[Dataset entries]
***

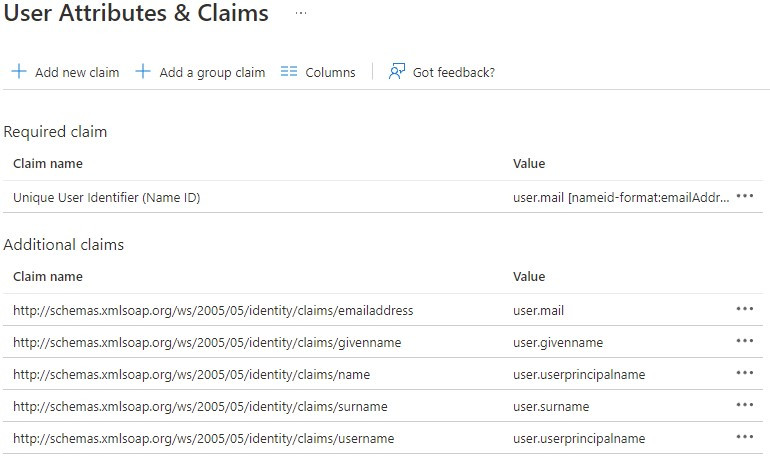Open the ellipsis menu beside the page title
This screenshot has height=470, width=770.
pyautogui.click(x=301, y=14)
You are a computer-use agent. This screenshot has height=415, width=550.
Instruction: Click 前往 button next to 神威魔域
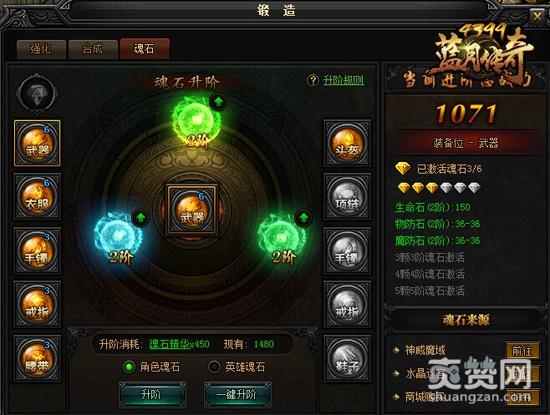click(522, 350)
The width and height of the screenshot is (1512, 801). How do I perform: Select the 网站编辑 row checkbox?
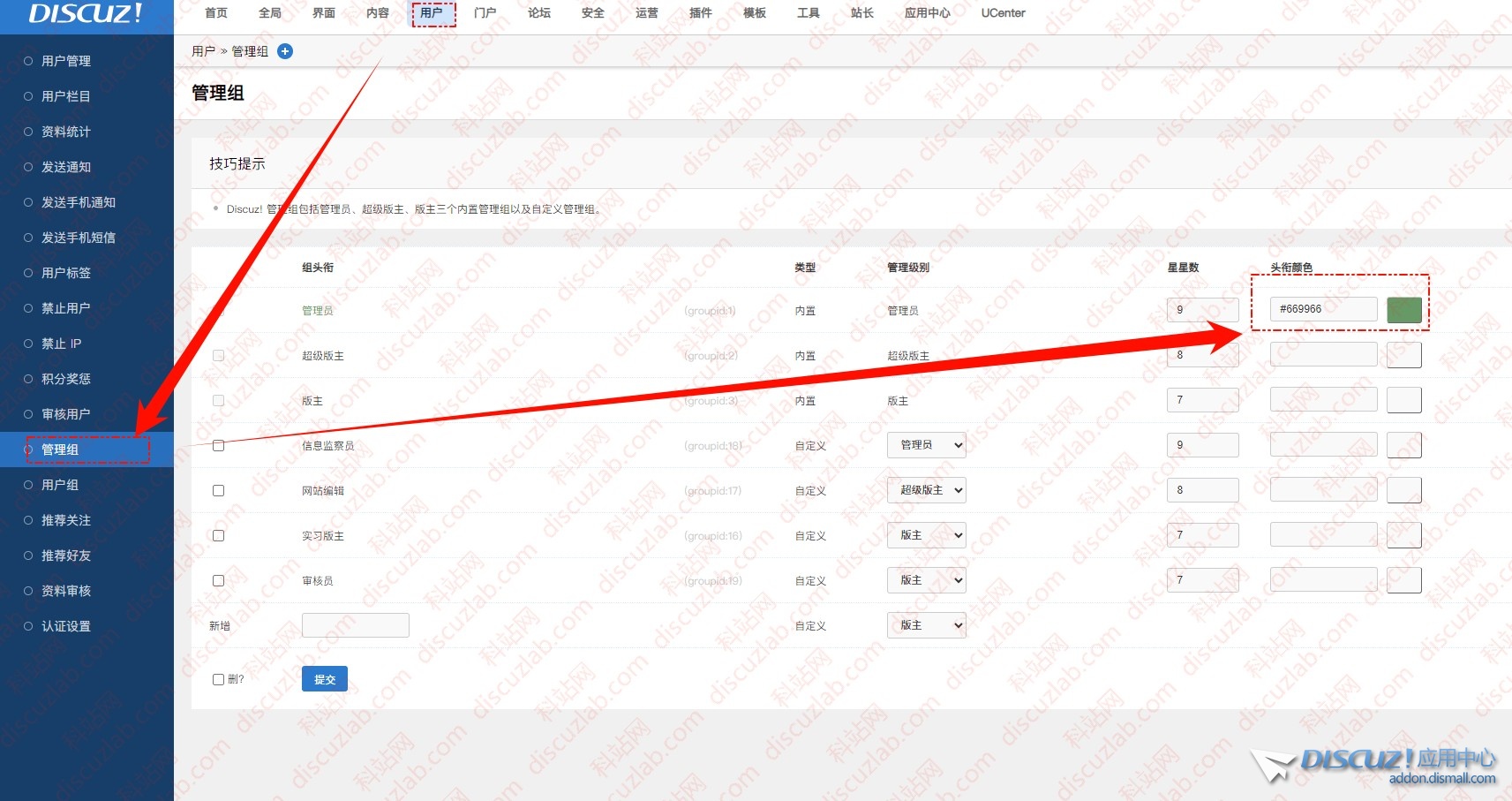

***

* _Exercise objective_
Retype the lines starting with the one that holds "You are a computer-use" and ending with the last line of the data above, both included; skip the pictures.

* _Answer below_
You are a computer-use agent. This screenshot has height=415, width=550.
Instruction: Click 前往 button next to 神威魔域
click(522, 350)
The width and height of the screenshot is (1512, 801). How do I perform: Select the 网站编辑 row checkbox?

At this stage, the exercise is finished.